=== Begin Enclosure ===
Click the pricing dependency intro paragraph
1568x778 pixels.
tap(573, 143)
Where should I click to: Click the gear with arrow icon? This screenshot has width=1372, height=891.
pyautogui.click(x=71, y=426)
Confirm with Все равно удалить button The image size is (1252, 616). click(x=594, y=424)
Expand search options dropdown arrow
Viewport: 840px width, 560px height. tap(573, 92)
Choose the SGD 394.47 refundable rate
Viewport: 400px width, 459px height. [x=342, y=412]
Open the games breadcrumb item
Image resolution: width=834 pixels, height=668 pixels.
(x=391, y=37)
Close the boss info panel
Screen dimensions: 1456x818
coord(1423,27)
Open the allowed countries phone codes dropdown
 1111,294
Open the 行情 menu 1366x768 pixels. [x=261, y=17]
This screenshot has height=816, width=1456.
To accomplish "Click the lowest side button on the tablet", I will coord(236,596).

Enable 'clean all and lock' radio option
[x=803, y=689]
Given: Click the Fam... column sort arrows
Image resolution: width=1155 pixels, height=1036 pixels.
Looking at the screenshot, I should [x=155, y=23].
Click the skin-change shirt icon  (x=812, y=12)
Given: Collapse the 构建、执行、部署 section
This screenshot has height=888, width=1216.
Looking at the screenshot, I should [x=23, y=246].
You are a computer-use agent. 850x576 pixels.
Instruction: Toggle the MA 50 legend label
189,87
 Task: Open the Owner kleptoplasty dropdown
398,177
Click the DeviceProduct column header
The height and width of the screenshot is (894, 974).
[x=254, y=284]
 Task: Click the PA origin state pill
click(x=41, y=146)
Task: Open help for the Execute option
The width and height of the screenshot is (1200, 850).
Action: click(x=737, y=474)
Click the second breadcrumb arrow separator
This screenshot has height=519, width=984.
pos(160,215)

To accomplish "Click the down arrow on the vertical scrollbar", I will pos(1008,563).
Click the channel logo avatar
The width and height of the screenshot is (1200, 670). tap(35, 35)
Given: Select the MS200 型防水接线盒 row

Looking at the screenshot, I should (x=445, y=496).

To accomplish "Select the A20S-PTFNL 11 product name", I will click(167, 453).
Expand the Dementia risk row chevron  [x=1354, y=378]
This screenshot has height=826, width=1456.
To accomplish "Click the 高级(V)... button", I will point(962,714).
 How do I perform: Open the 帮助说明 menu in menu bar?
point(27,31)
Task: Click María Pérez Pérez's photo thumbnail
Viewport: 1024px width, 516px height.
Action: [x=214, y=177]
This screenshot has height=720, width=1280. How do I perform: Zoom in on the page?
=== End Enclosure ===
> **Problem details**
Retype the lines above, keeping every character.

> **Solution to this exercise**
Click the pricing dependency intro paragraph
1568x778 pixels.
tap(573, 143)
Where should I click to: Click the gear with arrow icon? This screenshot has width=1372, height=891.
pyautogui.click(x=71, y=426)
Confirm with Все равно удалить button The image size is (1252, 616). click(x=594, y=424)
Expand search options dropdown arrow
Viewport: 840px width, 560px height. tap(573, 92)
Choose the SGD 394.47 refundable rate
Viewport: 400px width, 459px height. [x=342, y=412]
Open the games breadcrumb item
Image resolution: width=834 pixels, height=668 pixels.
(x=391, y=37)
Close the boss info panel
Screen dimensions: 1456x818
coord(1423,27)
Open the allowed countries phone codes dropdown
 1111,294
Open the 行情 menu 1366x768 pixels. [x=261, y=17]
This screenshot has height=816, width=1456.
To accomplish "Click the lowest side button on the tablet", I will coord(236,596).

Enable 'clean all and lock' radio option
[x=803, y=689]
Given: Click the Fam... column sort arrows
Image resolution: width=1155 pixels, height=1036 pixels.
Looking at the screenshot, I should [x=155, y=23].
Click the skin-change shirt icon  (x=812, y=12)
Given: Collapse the 构建、执行、部署 section
This screenshot has height=888, width=1216.
Looking at the screenshot, I should [x=23, y=246].
You are a computer-use agent. 850x576 pixels.
Instruction: Toggle the MA 50 legend label
189,87
 Task: Open the Owner kleptoplasty dropdown
398,177
Click the DeviceProduct column header
The height and width of the screenshot is (894, 974).
[x=254, y=284]
 Task: Click the PA origin state pill
click(x=41, y=146)
Task: Open help for the Execute option
The width and height of the screenshot is (1200, 850).
Action: click(x=737, y=474)
Click the second breadcrumb arrow separator
This screenshot has height=519, width=984.
pos(160,215)

To accomplish "Click the down arrow on the vertical scrollbar", I will pos(1008,563).
Click the channel logo avatar
The width and height of the screenshot is (1200, 670). tap(35, 35)
Given: Select the MS200 型防水接线盒 row

Looking at the screenshot, I should (x=445, y=496).

To accomplish "Select the A20S-PTFNL 11 product name", I will click(167, 453).
Expand the Dementia risk row chevron  [x=1354, y=378]
This screenshot has height=826, width=1456.
To accomplish "Click the 高级(V)... button", I will point(962,714).
 How do I perform: Open the 帮助说明 menu in menu bar?
point(27,31)
Task: Click María Pérez Pérez's photo thumbnail
Viewport: 1024px width, 516px height.
Action: [x=214, y=177]
This screenshot has height=720, width=1280. How do I perform: Zoom in on the page?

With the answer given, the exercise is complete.